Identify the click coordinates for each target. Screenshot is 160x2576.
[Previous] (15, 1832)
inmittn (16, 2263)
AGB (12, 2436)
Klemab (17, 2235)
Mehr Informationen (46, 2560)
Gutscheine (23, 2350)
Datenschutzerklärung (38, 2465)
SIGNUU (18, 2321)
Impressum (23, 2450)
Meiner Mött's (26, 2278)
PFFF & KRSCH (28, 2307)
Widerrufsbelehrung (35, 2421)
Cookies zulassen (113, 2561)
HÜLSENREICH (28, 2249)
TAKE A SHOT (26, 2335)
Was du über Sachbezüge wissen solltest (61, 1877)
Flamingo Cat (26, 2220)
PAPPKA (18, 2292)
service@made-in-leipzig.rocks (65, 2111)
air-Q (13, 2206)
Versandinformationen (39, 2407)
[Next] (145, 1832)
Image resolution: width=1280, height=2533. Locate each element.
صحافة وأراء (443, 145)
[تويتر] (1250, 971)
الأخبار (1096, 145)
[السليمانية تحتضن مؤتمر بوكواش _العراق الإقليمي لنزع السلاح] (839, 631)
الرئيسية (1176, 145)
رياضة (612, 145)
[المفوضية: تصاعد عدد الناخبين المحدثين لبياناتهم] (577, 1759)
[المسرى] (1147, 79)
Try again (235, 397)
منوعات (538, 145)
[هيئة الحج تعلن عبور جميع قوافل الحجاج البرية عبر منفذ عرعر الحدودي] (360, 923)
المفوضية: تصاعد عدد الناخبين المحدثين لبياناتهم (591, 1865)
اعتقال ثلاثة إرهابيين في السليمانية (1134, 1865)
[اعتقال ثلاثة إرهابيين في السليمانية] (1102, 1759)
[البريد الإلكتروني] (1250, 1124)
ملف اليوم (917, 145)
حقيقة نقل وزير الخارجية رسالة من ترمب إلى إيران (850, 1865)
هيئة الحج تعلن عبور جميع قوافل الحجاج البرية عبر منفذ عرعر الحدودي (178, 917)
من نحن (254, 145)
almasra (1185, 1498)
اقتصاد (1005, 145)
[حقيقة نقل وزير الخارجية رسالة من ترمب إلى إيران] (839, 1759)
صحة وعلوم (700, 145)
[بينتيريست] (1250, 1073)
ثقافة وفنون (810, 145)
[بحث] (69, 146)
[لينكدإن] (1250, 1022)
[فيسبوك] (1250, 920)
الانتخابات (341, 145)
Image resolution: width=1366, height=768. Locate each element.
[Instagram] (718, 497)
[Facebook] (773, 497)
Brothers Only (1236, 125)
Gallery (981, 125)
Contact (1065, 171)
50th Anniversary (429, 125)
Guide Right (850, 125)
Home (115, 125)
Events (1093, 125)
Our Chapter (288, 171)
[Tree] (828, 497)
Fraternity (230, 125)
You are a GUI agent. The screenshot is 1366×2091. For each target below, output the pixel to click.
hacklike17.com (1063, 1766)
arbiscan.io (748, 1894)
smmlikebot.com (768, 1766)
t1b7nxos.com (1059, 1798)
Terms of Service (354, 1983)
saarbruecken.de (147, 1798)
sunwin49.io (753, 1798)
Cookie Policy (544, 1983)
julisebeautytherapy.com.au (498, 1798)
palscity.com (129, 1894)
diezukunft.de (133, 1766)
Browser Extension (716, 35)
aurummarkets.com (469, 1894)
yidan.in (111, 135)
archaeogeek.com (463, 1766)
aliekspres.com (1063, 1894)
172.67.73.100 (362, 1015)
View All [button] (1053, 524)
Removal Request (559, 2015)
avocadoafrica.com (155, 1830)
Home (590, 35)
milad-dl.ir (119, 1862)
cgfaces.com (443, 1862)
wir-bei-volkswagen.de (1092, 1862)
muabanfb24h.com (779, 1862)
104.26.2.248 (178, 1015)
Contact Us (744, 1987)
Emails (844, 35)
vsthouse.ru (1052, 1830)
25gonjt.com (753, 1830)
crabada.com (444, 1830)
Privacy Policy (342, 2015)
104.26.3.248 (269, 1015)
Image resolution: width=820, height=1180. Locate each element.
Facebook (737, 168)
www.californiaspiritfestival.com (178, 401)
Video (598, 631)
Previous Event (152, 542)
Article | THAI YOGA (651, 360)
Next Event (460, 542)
....
Work item =
Reproduce each line of the entries in which the word "ثلاثة" is found.

Response box =
اعتقال ثلاثة إرهابيين في السليمانية (1134, 1865)
[اعتقال ثلاثة إرهابيين في السليمانية] (1102, 1759)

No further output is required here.